Stored records
- - - - - - -

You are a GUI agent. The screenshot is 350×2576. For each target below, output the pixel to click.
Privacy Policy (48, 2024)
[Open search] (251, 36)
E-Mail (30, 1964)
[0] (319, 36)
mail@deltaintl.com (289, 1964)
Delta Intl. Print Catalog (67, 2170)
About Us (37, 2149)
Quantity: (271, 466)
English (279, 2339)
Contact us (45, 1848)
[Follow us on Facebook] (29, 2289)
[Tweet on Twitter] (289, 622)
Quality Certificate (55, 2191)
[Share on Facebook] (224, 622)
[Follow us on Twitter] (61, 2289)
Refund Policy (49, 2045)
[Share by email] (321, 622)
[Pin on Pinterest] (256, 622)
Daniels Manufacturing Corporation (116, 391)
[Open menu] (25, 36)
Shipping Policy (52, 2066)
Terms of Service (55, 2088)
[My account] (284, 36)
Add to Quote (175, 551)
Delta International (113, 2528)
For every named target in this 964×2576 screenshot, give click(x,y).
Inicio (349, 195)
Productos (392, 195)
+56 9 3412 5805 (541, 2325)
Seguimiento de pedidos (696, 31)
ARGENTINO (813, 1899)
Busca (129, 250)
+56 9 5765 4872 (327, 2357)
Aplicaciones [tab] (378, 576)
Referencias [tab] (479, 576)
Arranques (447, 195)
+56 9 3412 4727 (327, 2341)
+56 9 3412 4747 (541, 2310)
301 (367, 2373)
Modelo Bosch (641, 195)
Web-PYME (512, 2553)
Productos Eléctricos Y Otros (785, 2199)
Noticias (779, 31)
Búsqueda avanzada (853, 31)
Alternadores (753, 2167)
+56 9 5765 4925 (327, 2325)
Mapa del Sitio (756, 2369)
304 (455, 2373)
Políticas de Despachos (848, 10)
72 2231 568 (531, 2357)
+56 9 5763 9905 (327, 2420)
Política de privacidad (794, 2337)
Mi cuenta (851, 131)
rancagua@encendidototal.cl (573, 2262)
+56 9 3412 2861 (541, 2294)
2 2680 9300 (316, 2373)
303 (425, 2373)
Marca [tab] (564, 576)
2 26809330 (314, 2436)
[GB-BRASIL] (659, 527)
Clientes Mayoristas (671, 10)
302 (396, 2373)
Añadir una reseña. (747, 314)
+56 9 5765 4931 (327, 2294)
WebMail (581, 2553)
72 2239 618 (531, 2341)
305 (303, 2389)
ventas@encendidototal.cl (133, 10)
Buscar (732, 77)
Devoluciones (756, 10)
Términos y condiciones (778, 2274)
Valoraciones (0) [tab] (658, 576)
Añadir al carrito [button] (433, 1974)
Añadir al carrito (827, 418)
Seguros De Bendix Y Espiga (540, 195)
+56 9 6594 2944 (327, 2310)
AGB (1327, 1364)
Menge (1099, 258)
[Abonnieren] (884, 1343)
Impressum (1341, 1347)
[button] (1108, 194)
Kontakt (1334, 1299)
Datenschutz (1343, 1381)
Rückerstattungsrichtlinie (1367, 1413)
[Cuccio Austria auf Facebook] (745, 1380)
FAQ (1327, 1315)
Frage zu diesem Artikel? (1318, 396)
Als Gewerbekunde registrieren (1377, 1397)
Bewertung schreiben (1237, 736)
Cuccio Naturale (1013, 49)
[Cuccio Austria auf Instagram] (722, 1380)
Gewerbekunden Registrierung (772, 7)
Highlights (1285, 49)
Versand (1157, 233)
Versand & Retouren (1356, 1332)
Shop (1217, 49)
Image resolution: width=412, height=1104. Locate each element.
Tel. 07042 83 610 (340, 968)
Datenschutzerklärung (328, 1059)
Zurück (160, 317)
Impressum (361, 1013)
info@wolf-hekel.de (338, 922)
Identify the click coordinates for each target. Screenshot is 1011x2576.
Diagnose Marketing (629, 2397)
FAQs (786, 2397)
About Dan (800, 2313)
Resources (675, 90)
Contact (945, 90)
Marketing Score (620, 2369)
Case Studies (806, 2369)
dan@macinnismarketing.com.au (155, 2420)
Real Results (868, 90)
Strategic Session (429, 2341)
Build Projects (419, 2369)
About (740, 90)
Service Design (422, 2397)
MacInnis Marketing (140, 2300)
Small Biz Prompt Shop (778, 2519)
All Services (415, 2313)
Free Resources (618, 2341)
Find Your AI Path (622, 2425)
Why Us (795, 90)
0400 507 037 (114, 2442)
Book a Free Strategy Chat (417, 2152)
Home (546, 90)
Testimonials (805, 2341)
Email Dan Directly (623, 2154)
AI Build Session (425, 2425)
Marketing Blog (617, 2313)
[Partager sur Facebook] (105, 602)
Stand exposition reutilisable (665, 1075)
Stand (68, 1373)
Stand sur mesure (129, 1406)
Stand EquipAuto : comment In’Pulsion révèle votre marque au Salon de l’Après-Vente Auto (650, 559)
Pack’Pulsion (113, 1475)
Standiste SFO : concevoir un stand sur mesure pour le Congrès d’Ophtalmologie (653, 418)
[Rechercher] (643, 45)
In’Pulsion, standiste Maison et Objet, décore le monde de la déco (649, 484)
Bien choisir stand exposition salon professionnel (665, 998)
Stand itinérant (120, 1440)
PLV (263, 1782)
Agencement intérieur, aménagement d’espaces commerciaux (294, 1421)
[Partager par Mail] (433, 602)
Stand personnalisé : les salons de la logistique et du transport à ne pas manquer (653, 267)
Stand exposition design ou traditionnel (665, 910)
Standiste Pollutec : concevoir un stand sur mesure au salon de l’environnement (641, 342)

- - - - - - -

Instructions for the task: Set the data down again in full, exactly as given.

Your response:
You are a GUI agent. The screenshot is 350×2576. For each target below, output the pixel to click.
Privacy Policy (48, 2024)
[Open search] (251, 36)
E-Mail (30, 1964)
[0] (319, 36)
mail@deltaintl.com (289, 1964)
Delta Intl. Print Catalog (67, 2170)
About Us (37, 2149)
Quantity: (271, 466)
English (279, 2339)
Contact us (45, 1848)
[Follow us on Facebook] (29, 2289)
[Tweet on Twitter] (289, 622)
Quality Certificate (55, 2191)
[Share on Facebook] (224, 622)
[Follow us on Twitter] (61, 2289)
Refund Policy (49, 2045)
[Share by email] (321, 622)
[Pin on Pinterest] (256, 622)
Daniels Manufacturing Corporation (116, 391)
[Open menu] (25, 36)
Shipping Policy (52, 2066)
Terms of Service (55, 2088)
[My account] (284, 36)
Add to Quote (175, 551)
Delta International (113, 2528)
For every named target in this 964×2576 screenshot, give click(x,y).
Inicio (349, 195)
Productos (392, 195)
+56 9 3412 5805 (541, 2325)
Seguimiento de pedidos (696, 31)
ARGENTINO (813, 1899)
Busca (129, 250)
+56 9 5765 4872 (327, 2357)
Aplicaciones [tab] (378, 576)
Referencias [tab] (479, 576)
Arranques (447, 195)
+56 9 3412 4727 (327, 2341)
+56 9 3412 4747 (541, 2310)
301 (367, 2373)
Modelo Bosch (641, 195)
Web-PYME (512, 2553)
Productos Eléctricos Y Otros (785, 2199)
Noticias (779, 31)
Búsqueda avanzada (853, 31)
Alternadores (753, 2167)
+56 9 5765 4925 (327, 2325)
Mapa del Sitio (756, 2369)
304 (455, 2373)
Políticas de Despachos (848, 10)
72 2231 568 (531, 2357)
+56 9 5763 9905 (327, 2420)
Política de privacidad (794, 2337)
Mi cuenta (851, 131)
rancagua@encendidototal.cl (573, 2262)
+56 9 3412 2861 (541, 2294)
2 2680 9300 (316, 2373)
303 (425, 2373)
Marca [tab] (564, 576)
2 26809330 (314, 2436)
[GB-BRASIL] (659, 527)
Clientes Mayoristas (671, 10)
302 (396, 2373)
Añadir una reseña. (747, 314)
+56 9 5765 4931 (327, 2294)
WebMail (581, 2553)
72 2239 618 (531, 2341)
305 (303, 2389)
ventas@encendidototal.cl (133, 10)
Buscar (732, 77)
Devoluciones (756, 10)
Términos y condiciones (778, 2274)
Valoraciones (0) [tab] (658, 576)
Añadir al carrito [button] (433, 1974)
Añadir al carrito (827, 418)
Seguros De Bendix Y Espiga (540, 195)
+56 9 6594 2944 (327, 2310)
AGB (1327, 1364)
Menge (1099, 258)
[Abonnieren] (884, 1343)
Impressum (1341, 1347)
[button] (1108, 194)
Kontakt (1334, 1299)
Datenschutz (1343, 1381)
Rückerstattungsrichtlinie (1367, 1413)
[Cuccio Austria auf Facebook] (745, 1380)
FAQ (1327, 1315)
Frage zu diesem Artikel? (1318, 396)
Als Gewerbekunde registrieren (1377, 1397)
Bewertung schreiben (1237, 736)
Cuccio Naturale (1013, 49)
[Cuccio Austria auf Instagram] (722, 1380)
Gewerbekunden Registrierung (772, 7)
Highlights (1285, 49)
Versand (1157, 233)
Versand & Retouren (1356, 1332)
Shop (1217, 49)
Image resolution: width=412, height=1104. Locate each element.
Tel. 07042 83 610 (340, 968)
Datenschutzerklärung (328, 1059)
Zurück (160, 317)
Impressum (361, 1013)
info@wolf-hekel.de (338, 922)
Identify the click coordinates for each target. Screenshot is 1011x2576.
Diagnose Marketing (629, 2397)
FAQs (786, 2397)
About Dan (800, 2313)
Resources (675, 90)
Contact (945, 90)
Marketing Score (620, 2369)
Case Studies (806, 2369)
dan@macinnismarketing.com.au (155, 2420)
Real Results (868, 90)
Strategic Session (429, 2341)
Build Projects (419, 2369)
About (740, 90)
Service Design (422, 2397)
MacInnis Marketing (140, 2300)
Small Biz Prompt Shop (778, 2519)
All Services (415, 2313)
Free Resources (618, 2341)
Find Your AI Path (622, 2425)
Why Us (795, 90)
0400 507 037 (114, 2442)
Book a Free Strategy Chat (417, 2152)
Home (546, 90)
Testimonials (805, 2341)
Email Dan Directly (623, 2154)
AI Build Session (425, 2425)
Marketing Blog (617, 2313)
[Partager sur Facebook] (105, 602)
Stand exposition reutilisable (665, 1075)
Stand (68, 1373)
Stand sur mesure (129, 1406)
Stand EquipAuto : comment In’Pulsion révèle votre marque au Salon de l’Après-Vente Auto (650, 559)
Pack’Pulsion (113, 1475)
Standiste SFO : concevoir un stand sur mesure pour le Congrès d’Ophtalmologie (653, 418)
[Rechercher] (643, 45)
In’Pulsion, standiste Maison et Objet, décore le monde de la déco (649, 484)
Bien choisir stand exposition salon professionnel (665, 998)
Stand itinérant (120, 1440)
PLV (263, 1782)
Agencement intérieur, aménagement d’espaces commerciaux (294, 1421)
[Partager par Mail] (433, 602)
Stand personnalisé : les salons de la logistique et du transport à ne pas manquer (653, 267)
Stand exposition design ou traditionnel (665, 910)
Standiste Pollutec : concevoir un stand sur mesure au salon de l’environnement (641, 342)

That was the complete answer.